This is what happens when you get caught in a downpour on the way to work. Especially when the bus you are waiting for does not show up. And there is no shelter to wait inside. Soggy book syndrome. It has been a while since this happened. I don't mind a little rain, but it is the near-torrential kind that comes in on a slant and drenches you (and everything in your bag) that bothers me. As I wait for my copy of Elizabeth Poliner's As Close to Us as Breathing to dry out a bit, I guess I will turn my attention to my other books. As the Poliner is actually this month's prompt read, and this month's prompt is "a day at the beach", I guess I will just pretend I had a day at the beach and it was on a rocky beach on the coast looking out at the ocean that caused the sogginess. If only.
We are (here where I live) now into a four day stretch of "so hot and humid there is a weather advisory" weather (the feels like temperature later today is going to reach 109F--can't wait). That means nothing too mentally taxing and I am just going to be happy to find a cool place to read. Or think about reading.
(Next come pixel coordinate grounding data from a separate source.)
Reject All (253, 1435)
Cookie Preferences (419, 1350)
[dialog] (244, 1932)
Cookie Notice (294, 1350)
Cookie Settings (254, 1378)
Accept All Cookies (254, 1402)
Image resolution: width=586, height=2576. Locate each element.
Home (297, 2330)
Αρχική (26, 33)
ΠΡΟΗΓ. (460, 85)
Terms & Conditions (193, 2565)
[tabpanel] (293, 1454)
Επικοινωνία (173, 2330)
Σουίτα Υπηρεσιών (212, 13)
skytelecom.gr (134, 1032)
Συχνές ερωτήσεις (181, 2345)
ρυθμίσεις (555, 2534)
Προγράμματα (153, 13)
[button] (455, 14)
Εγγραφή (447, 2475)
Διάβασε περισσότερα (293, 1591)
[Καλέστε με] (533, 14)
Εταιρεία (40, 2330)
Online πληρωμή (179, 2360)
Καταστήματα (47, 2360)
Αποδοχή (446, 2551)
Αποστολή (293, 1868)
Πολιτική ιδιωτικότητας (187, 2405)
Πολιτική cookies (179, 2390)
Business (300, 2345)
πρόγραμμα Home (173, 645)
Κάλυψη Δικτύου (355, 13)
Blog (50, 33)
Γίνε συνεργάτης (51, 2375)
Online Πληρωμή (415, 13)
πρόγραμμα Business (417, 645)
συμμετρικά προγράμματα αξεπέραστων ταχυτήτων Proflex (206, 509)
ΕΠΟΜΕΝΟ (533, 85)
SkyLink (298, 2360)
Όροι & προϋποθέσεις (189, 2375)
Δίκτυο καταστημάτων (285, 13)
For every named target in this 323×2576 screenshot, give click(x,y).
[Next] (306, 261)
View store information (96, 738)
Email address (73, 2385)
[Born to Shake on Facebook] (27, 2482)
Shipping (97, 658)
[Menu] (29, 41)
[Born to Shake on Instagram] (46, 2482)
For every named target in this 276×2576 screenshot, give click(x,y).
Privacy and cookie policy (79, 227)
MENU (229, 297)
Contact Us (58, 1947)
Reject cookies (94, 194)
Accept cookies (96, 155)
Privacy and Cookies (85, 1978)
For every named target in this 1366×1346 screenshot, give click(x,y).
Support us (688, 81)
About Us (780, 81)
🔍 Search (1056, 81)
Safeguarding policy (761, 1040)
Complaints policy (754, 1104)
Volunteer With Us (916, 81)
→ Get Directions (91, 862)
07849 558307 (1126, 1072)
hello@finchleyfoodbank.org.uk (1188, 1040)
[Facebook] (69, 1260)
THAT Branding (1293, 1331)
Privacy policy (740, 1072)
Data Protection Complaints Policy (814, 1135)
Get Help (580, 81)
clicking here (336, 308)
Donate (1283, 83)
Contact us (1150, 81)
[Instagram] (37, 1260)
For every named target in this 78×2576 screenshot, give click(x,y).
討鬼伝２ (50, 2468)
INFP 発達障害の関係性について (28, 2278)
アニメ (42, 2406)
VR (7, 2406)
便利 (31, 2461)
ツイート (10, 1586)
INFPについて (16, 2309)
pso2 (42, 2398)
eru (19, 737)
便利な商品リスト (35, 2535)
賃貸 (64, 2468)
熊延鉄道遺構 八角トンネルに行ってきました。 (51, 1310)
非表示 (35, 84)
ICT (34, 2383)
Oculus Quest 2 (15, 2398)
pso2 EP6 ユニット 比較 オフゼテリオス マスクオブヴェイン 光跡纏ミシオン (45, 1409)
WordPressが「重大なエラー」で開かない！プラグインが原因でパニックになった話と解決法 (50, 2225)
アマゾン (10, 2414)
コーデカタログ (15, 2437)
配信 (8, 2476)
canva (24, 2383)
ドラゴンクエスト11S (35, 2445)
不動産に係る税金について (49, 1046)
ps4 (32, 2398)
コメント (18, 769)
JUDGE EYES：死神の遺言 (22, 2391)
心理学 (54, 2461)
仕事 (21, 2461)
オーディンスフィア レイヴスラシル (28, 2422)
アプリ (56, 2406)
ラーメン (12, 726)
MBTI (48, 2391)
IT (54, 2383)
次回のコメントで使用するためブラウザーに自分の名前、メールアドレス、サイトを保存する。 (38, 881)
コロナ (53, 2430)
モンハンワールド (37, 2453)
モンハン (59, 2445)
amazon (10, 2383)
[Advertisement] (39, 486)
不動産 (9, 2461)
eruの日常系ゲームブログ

Or better--let's think about books. I've been thinking about picking up Dorothy Whipple's The Priory. It is a hefty one, however. But I think I want something very British. Perhaps something by Barbara Pym or Jane Gardam--too long for both of them. Maybe Dan Fesperman's Safe Houses--a little cold war espionage story. Something cold and snowy to counteract the heat. I was thinking it was time to reread Susan Cooper's The Dark is Rising, which is set in inter in Cornwall, and then continuing on with the quartet of books.
I am also in the mood for a classic. Just your garden variety classic novel--either modern or of the high school reading list type. I was thinking (thanks to my friend Readerlane) something by Eudora Welty perhaps, or maybe one of Colette's works (and I have a whole stack of them). Or maybe a modern novel like Jeannette Winterson's Oranges Are Not the Only Fruit, or maybe something by Angela Carter who has been on my mind lately. My classic reading has been really deplorable this year, but there is always time to rectify it, right?!
And since Kinsey Millhone has had my attention I have been thinking about female PIs. I was trying to think of one who was (fictionally anyway) working in the 1960s. Only men come to mind--who am I missing? Kinsey came later. There is plenty of vintage female sleuth stories, but a working PI/detective? I keep thinking about British Jane Tennison who started out in the 1970s, but it took her ages to climb the ladder to get where she did (and boy was it messy).
Well, things to think about for the next few days. If you have a favorite (unputdownable is nice since the heat is going to distract me) classic or can think of a good female-led/driven crime series from before the late 1980s or so, do share. I hope it is much cooler where you are, and if it is just as swelteringly hot, what are you doing to keep your mind off the weather?